Relational Databases

Although there are a number of database models, one of the most common and the one we will discuss is the relational database. The relational database model was introduced in 1970 by an IBM employee named E.F. Codd. Codd defined a relational database as a collection of data items organized as a set of defined tables from which data can be accessed and presented in different ways without having to reorganize the database tables. Although this initially sounds a bit confusing, the relational database model is actually fairly simple when viewed as a set of basic guidelines:

Relationships are represented by tables.
Each row represents a unique instance of an entity.
Columns are attributes of the entity.
Every table has an attribute or set of attributes that when combined form a "key" that uniquely identifies each entity.
Data is presented as a collection of relations; that is, users of the database could obtain a view of the database that fitted their needs.

Before we continue with more detailed discuss of relational databases, we want to take a step back and review a few of the general concepts and terms related to databases.

Understanding Databases

For the purpose of our discussion, we define data as the characteristics of people, places, things, and events. The color of your eyes, the title of this book, and the town where you live are all bits of unrelated data. A database is a structured collection of related data that is organized so that its contents (data) can be easily accessed, updated, and managed.

The database can contain one or more tables, which in turn are comprised of one or more columns. These columns contain predefined types of data. Let's look at Table 23.1. The table contains three columns: StateID, StateAbbreviation, and StateName. Each row represents a unique instance of the data contained in the columns.

Table 23.1. The State Table
StateID	StateAbbreviation	StateName
1	AL	Alabama
2	AK	Alaska
3	AZ	Arizona
4	AR	Arkansas
5	CA	California
6	CO	Colorado
7	CT	Connecticut
8	DE	Delaware
9	DC	District of Columbia
10	FL	Florida

Note that no two columns in a table can have the same name, and as a general rule, the column name should be meaningfully related to the data it contains. You often hear the rows commonly referred to as records, entities, or tuples. The terms "fields" and "attributes" are interchangeably used with columns.

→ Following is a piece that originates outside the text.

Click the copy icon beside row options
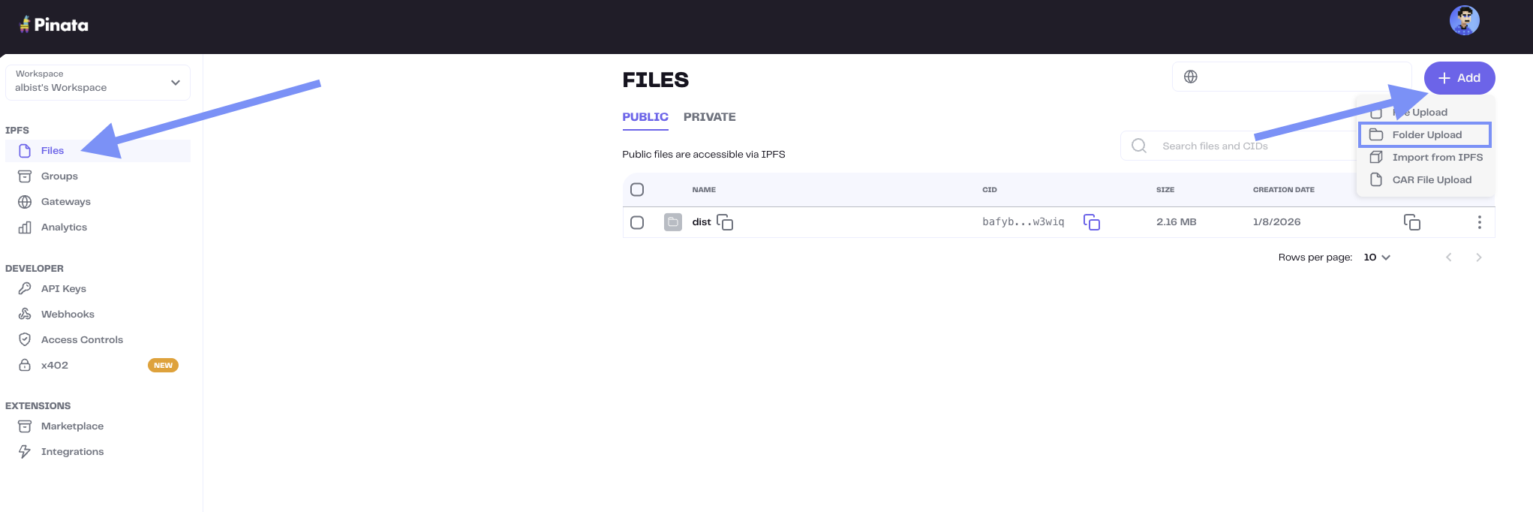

One of our favorite visual analogies of a database is a locked file cabinet. Picture the file cabinet with a label that reads "DATABASE." The file cabinet can have one or many drawers, which are representative of the database tables. Each drawer contains files. These files are the equivalent of rows we find in the database table. Remember that we mentioned this was a locked file cabinet. To be able to access the data contained in the file cabinet, you need a key. A database management system (DBMS) is the key to a database. It is the DBMS that provides access to the data and provides the means to convert the data into meaningful information. If we send you a copy of the MDF file from a Microsoft SQL Server, it is still a database; but without the DBMS, you cannot access the data.

The concept of a database being organized and structured is a very important one. Imagine sitting in meetings all day, five days a week, taking notes on 3x5 cards. At the end of each meeting, you take all the 3x5 cards and toss them into one of five drawers in your file cabinet. After a short period, your drawers would contain a lot of 3x5 cards. Now imagine trying to retrieve a phone number you recorded in a meeting that occurred five weeks ago. Although this example might seem a bit absurd, it would be no different from creating a database table that had column names such as FirstName, PartNumber, Flavor, Publisher, and Breed. Do you find the column names a bit confusing? That is exactly the point. We want our data to be organized and structured so that the data can be useful information.

Keys

In a relational database, tables normally contain a single field or combination of fields that uniquely identifies each record or row. This is known as the primary key. Any column or combination of columns that contain a unique value can be a primary key. Many texts that deal with the topic of database development refer to these as candidate keys. You also see candidate keys that are not used as primary keys referred to as alternate keys. Primary keys that are formed by the combination of columns are known as composite primary keys.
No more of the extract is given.